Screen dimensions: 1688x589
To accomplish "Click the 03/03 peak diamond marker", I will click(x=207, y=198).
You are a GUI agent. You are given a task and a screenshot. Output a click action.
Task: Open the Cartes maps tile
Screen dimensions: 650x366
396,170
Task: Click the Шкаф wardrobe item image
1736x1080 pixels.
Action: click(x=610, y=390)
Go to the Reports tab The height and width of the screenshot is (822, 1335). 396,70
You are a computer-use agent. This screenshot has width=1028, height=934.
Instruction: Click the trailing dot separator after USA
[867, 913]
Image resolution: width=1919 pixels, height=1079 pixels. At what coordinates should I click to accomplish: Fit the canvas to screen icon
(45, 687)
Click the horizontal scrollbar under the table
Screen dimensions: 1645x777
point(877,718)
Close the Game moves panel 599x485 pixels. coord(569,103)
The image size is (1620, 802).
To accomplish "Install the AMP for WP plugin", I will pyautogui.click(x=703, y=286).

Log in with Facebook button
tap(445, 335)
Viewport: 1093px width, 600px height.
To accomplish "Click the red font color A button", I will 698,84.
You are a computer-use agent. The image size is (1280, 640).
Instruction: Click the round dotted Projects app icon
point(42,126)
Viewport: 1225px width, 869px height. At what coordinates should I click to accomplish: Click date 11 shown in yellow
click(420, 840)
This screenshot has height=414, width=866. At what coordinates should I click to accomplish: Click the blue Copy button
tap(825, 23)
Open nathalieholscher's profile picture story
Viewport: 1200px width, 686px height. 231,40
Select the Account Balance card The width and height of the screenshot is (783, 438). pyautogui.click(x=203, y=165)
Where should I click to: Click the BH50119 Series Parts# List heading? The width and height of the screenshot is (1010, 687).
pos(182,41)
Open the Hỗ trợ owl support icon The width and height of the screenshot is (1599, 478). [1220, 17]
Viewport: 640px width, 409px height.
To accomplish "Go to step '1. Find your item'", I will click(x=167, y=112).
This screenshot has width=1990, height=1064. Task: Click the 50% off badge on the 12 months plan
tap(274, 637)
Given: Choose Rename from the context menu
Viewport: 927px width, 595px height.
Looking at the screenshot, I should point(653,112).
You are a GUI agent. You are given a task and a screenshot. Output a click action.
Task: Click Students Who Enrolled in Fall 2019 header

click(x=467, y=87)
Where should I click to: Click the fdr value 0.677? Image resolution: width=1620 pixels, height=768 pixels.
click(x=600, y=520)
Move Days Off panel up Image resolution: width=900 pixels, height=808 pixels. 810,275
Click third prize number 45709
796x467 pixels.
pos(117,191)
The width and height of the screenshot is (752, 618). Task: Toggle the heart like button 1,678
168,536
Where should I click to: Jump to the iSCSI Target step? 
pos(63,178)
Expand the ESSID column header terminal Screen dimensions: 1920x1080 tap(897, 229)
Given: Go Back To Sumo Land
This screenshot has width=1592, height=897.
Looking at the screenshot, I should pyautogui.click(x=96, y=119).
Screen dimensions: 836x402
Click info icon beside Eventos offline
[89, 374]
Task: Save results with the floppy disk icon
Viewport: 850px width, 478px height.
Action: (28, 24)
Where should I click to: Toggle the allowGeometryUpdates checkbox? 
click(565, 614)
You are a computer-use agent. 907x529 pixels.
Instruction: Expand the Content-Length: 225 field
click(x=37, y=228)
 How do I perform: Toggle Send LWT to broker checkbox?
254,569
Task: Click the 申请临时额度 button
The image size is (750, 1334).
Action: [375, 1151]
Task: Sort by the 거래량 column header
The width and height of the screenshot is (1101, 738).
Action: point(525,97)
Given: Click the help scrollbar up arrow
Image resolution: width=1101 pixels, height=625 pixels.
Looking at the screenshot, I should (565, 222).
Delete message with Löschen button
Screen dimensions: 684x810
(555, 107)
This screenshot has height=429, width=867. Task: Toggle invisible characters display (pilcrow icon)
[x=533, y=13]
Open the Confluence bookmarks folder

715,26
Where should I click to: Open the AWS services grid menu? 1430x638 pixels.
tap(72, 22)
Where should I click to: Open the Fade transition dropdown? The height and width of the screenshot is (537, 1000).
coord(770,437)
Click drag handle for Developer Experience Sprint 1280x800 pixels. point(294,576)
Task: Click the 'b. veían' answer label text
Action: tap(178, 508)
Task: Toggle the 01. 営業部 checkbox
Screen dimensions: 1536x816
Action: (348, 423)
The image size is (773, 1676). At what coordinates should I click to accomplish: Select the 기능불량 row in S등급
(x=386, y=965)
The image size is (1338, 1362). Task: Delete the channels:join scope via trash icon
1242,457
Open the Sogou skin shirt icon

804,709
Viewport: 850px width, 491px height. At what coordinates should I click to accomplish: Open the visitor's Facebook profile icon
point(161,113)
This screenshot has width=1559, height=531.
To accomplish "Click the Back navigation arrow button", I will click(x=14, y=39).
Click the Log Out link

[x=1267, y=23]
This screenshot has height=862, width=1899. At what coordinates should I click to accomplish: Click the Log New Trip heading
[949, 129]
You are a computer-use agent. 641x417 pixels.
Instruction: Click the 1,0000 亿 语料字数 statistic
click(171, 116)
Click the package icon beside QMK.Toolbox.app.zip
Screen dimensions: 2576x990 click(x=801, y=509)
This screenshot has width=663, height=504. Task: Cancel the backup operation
★ ★ ★ ★ ★
Scan the listing above and identify each line holding the string "computer"; copy every such line.

• Output below
You are a computer-use agent. This screenshot has width=1028, height=934.
You are a computer-use agent. The image size is (1280, 640).
You are a computer-use agent. 907x529 pixels.
You are a computer-use agent. 641x417 pixels.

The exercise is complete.